Domanda 5 : Chi saranno i Pro di Full Tilt?

Full Tilt era riuscita a creare anche un luogo particolarmente interessante per incontrare, chattare e giocare con i migliori professionisti. E avevano uno dei team più forti al mondo a giocare sulla piattaforma. Phil Ivey, Patrick Antonius, Gus Hansen, Tom Dwan e Jennifer Harman hanno ovviamente ancora un appeal ancora molto alto. Ma il management di Poker Stars desidera associare il  brand a questi professionisti? O prenderanno una strada completamente diversa?

Domanda 4 : Cosa accadrà a Lederer e Ferguson?

Non a caso non abbiamo messo i nomi di Howard Lederer e Chris Ferguson nella lista nomi di cui sopra. C’è una buona ragione in effetti. Ad entrambi (insieme a Rafe Furst) è stato proibito di prendere parte a qualsiasi rapporto commerciale relativo al nuovo lancio di Full Tilt. In realtà c’è ancora in corso un’azione legale contro di loro. Ed è difficile prevedere un loro rientro nel mondo del poker perlomeno nel prossimo decennio (forse due). Ovviamente se parteciperanno in futuro a qualche evento WSOP arrivando in fondo, forse un sacco di gente farà il tifo per loro (anche Gus Hansen li ha difesi poco tempo fa). Del resto si da a tutti una seconda possibilità. Ma per quanto li riguarda non credo avverrà prima del 2025.
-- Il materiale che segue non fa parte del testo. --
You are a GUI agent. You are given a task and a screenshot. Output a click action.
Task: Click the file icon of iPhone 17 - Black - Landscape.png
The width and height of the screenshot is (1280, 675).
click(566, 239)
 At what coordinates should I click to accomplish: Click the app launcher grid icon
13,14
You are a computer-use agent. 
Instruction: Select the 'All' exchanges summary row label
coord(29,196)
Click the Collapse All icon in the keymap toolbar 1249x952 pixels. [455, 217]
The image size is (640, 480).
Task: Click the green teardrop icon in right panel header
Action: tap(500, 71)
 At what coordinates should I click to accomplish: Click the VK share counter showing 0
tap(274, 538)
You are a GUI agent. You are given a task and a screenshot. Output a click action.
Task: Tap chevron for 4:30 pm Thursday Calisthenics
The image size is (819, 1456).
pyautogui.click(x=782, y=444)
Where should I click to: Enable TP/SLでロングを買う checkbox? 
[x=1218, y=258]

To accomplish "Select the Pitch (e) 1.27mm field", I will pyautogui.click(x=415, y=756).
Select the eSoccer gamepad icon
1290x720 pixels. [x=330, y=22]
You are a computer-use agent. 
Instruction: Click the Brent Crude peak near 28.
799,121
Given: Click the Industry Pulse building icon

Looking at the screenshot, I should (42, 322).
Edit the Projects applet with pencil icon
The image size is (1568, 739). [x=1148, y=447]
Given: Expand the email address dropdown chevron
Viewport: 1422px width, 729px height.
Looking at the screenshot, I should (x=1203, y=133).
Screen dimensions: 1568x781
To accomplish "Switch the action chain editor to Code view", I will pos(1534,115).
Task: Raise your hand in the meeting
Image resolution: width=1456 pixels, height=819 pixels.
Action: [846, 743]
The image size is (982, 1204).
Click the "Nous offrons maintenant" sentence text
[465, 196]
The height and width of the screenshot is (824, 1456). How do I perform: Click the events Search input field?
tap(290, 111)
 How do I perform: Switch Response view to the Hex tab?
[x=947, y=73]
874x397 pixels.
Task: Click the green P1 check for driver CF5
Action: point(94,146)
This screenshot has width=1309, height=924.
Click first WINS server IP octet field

Domanda 3 : Ci sarà anche la Rakeback su Full Tilt?

Un altro dei motivi per cui la piattaforma di Full Tilt è stata in grado di costruire un così ampio bacino di utenza, è stato senza dubbio il 27% di rakeback che era possibile ottenere iscrivendosi appunto ad uno dei tanti siti che la concedevano. Naturalmente chi la percepiva in precedenza sarà interessato a sapere quali sono le intenzioni del nuovo management. Visto e considerato che sarebbe un’originalità per PokerStars, che invece non concede rakeback se non tramite il loro sistema VIP.

Domanda 2 : Ma arriverà anche in Italia Full Tilt?

La riapertura di FullTilt, avverrà naturalmente su un “.com”. Sarà disponibile per tutti i giocatori del mondo (anche in Europa con la licenza Maltese di Stars), tranne ovviamente per gli Americani (in attesa di nuovi sviluppi che per il momento tardano ad arrivare) e per gli stati europei dove vige già una regolamentazione online (Italia, Francia, Spagna, Belgio, Danimarca, Estonia). Quindi niente FT per i giocatori italiani al momento. Non è ovviamente escluso che presto o tardi si torni a parlare di una possibile .it  (o meglio ancora .eu) per FullTilt, ma i tempi non sembrano per ora maturi.

Domanda 1 : Riusciranno tutti  i giocatori ad avere indietro i propri soldi?

Teoricamente si.  Si sta trattando direttamente tra i responsabili di Full Tilt e gli enti regolatori degli stati europei regolamentati (AAMS compreso) per trovare una buona soluzione di cash out. In considerazione anche la possibilità di accreditare i fondi direttamente sull’account di Stars. Insomma c’è di che ben sperare (valutando bene anche come pagare le tasse su questi fondi). Diversa la situazione per i giocatori americani, che dovranno sottoporsi ad una lunga trafila di documenti per poter richiedere il riaccredito dei loro fondi. Tanto che i tanti che non avevano cifre considerevoli sul loro account, dovranno chiedersi se ne vale davvero la pena o meno.